PROBLEM TO SOLVE:
Return exactly the lines below, starting with the one that has "Task: Expand the" and going on through the one that has "You are a computer-use agent. Screen dimensions: 955x844".

=== Section Start ===

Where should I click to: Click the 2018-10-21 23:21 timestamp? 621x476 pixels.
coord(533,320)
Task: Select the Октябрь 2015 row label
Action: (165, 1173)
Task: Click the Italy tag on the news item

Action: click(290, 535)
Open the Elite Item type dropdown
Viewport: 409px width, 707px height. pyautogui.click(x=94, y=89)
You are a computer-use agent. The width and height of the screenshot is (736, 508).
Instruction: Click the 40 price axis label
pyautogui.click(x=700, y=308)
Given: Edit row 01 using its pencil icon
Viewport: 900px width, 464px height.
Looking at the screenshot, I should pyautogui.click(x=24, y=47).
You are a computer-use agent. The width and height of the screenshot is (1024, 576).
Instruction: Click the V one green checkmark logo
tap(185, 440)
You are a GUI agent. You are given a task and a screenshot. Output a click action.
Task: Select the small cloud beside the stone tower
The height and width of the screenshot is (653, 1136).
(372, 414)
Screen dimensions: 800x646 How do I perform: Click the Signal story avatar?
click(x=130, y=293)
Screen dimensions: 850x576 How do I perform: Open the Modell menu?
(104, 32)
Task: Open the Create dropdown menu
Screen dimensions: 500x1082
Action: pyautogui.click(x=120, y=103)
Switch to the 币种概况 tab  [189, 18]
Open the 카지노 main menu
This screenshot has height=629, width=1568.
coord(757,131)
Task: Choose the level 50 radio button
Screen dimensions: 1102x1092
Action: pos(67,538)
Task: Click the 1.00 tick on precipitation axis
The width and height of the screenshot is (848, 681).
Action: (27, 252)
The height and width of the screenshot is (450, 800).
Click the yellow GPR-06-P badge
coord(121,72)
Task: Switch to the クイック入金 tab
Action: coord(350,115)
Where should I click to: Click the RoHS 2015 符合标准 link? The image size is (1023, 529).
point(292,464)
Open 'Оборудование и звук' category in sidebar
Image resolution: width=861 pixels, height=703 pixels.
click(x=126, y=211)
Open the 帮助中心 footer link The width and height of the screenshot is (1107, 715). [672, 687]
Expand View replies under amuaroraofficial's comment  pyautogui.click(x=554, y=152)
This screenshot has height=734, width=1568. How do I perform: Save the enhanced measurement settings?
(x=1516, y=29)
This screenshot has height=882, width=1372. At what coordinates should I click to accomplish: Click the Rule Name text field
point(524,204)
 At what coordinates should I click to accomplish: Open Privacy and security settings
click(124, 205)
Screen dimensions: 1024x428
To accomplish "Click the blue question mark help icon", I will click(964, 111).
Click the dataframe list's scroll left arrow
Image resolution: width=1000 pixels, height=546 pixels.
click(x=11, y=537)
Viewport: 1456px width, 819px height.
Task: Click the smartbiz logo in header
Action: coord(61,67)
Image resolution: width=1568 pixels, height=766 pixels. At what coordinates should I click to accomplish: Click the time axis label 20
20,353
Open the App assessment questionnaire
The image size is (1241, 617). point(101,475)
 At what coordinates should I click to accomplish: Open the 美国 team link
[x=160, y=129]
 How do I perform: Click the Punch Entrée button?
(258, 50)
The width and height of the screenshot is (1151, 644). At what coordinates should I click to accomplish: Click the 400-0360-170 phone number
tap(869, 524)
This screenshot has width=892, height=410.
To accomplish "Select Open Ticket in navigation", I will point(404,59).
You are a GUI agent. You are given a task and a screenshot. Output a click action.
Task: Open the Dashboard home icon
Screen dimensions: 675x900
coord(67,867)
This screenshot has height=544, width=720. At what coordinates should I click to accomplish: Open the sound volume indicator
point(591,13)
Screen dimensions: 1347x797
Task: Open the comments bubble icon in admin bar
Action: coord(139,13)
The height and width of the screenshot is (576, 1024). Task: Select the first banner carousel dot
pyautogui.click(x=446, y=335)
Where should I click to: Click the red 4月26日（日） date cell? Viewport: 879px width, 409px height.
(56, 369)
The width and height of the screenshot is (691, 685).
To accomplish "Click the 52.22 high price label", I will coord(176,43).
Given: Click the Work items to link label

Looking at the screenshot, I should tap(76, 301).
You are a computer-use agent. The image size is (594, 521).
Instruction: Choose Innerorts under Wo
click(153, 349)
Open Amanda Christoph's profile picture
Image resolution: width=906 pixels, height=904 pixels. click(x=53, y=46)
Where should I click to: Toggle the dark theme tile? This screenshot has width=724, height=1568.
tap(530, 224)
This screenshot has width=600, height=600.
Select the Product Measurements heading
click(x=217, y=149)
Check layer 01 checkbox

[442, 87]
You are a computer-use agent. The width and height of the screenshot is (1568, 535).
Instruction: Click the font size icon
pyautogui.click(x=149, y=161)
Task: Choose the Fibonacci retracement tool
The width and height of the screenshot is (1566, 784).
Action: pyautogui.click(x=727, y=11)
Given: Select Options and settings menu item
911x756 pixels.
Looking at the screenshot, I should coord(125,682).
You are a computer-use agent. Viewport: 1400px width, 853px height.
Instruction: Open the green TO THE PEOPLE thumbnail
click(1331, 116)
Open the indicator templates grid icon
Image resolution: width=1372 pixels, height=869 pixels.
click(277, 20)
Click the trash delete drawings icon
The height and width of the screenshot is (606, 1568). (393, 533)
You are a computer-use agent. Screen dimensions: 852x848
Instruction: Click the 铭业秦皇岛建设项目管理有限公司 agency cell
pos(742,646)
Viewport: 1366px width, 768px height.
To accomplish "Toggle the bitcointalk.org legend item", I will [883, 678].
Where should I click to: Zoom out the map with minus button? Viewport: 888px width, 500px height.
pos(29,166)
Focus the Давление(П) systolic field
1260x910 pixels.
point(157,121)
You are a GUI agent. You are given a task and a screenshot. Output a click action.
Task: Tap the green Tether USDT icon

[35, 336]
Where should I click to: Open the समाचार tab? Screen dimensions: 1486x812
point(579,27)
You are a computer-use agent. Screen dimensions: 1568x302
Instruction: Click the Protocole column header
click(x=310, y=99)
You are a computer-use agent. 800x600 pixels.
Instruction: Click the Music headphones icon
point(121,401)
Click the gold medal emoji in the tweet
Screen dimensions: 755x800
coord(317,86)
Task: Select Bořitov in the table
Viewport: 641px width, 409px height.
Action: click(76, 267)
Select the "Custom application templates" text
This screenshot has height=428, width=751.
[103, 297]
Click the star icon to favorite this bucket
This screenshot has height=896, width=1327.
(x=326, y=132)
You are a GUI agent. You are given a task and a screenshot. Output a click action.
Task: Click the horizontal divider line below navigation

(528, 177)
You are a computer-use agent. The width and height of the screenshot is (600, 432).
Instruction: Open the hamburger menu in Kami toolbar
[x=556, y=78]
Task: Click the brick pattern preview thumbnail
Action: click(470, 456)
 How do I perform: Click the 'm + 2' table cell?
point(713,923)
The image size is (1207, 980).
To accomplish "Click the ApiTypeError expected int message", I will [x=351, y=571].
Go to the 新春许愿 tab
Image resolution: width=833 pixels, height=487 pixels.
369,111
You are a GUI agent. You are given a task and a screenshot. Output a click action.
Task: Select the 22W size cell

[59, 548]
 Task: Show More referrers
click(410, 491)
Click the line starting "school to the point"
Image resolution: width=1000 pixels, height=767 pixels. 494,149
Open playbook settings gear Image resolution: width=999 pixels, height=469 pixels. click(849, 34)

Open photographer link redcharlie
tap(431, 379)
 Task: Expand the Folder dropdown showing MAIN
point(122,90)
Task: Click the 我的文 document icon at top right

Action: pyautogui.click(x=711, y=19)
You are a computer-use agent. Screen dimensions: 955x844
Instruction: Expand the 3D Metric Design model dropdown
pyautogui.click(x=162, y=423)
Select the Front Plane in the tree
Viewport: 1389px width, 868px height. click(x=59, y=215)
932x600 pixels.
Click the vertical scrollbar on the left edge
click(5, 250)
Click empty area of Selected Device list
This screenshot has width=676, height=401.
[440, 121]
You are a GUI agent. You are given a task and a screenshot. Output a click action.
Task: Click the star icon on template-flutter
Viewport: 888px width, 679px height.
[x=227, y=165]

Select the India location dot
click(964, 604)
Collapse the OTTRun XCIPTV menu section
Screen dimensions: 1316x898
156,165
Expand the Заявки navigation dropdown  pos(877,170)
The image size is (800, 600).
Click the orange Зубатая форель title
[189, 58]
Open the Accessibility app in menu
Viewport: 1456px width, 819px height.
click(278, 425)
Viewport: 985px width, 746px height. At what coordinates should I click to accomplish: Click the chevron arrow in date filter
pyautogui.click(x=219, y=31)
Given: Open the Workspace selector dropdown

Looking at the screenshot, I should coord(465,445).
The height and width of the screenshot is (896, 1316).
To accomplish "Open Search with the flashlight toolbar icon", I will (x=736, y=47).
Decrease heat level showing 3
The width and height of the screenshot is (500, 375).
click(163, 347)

=== Section End ===

COMPLETED TASK:
 Task: Expand the Folder dropdown showing MAIN
point(122,90)
Task: Click the 我的文 document icon at top right

Action: pyautogui.click(x=711, y=19)
You are a computer-use agent. Screen dimensions: 955x844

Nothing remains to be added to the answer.